9. When the remote is on top of the television. That's the worst. The whole point of the remote is that you don't have to go to the TV. This totally bums me out.
8. Those sad commercials with beaten up kittens and starved puppies. I am watching Keeping up the Kardashians, I don't really need to watch a montage of abused baby animals while I am being as shallow as humanly possible. Especially when Sarah McLachlan is playing in the background. Way to make everyone feel like shit!
7. Lines. I am more of an instant gratification person. Not to mention that when growing up my Dad wouldn't wait in lines and would say "No one should ever make you wait," so now it has been hammered into my head that I am above lines. On those rare occasions that I actually wait I throw a temper tantrum and get all whiney. This bums everyone out, including me, obviously.

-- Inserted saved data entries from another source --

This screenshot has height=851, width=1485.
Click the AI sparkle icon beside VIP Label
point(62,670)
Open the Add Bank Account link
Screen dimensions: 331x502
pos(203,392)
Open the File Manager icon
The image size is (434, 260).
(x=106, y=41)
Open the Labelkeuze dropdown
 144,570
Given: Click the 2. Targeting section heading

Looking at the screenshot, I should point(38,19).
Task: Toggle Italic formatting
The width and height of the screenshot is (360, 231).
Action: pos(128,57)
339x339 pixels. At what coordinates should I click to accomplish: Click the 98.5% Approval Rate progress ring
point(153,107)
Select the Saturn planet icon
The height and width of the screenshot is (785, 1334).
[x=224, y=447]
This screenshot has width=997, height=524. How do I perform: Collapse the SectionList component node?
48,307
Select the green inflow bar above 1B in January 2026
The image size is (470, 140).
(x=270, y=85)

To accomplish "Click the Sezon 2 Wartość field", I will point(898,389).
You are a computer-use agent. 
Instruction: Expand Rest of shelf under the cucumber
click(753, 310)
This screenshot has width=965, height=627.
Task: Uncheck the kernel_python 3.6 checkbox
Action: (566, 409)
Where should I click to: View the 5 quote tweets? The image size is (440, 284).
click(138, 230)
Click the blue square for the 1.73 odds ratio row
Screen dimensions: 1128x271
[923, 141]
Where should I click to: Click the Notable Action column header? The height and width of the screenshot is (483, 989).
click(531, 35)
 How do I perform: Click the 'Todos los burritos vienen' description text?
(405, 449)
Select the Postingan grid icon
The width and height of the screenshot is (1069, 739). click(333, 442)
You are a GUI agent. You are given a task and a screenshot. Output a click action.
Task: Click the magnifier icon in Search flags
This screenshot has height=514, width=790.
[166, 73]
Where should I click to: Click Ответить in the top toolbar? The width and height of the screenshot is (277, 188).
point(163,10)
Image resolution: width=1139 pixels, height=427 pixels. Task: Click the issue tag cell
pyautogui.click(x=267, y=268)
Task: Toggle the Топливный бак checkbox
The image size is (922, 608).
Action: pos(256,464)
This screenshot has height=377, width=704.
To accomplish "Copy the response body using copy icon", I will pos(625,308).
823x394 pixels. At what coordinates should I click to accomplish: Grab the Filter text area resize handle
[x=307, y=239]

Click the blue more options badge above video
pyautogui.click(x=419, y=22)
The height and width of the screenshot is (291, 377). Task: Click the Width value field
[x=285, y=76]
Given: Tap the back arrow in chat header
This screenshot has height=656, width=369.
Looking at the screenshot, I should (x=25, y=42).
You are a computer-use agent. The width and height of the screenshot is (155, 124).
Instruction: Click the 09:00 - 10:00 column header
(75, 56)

6. Painful shoes. Ask any girl and they will tell you, nothing ruins a night more than when you have shoes that pinch your toes and gives you blisters. It can actually turn a super fun night and a fabulous outfit into a bum fest in less than 5 minutes.
5. Nicholas Sparks. He may just be the biggest bummer of all. Love only exists if one of you is terminally ill, you have issues with your Dad, and your heart's family hates you. His movies and books are lame as shit and totally cliche, yet they always make me cry. What a bummer.
4. On to another famous Nick, Nicholas Cage. He has always bummed me out, then this week he threw a diva fit in Romania. No one can fuck with Romania, except Anthony Bourdain.
3. Terrorists. Stop trying to make the crusades happen, they're never gonna happen. You are expensive, you fuck up my vacation plans, and you make everyone scared. If you want attention get it through positive actions, God didn't you learn anything in Kindergarten.
2. Teen Mom. If I want to see white trash I can do it on my own time. Thanks MTV for shoving it down my throat and making an entire generation of young girls think babies are fun and lead to lucrative TV contracts.
1. Christina Aguilera. Britney Spears was better than you in 1999, she was better than you when she was in rehab, and she is better than you now. Sorry love.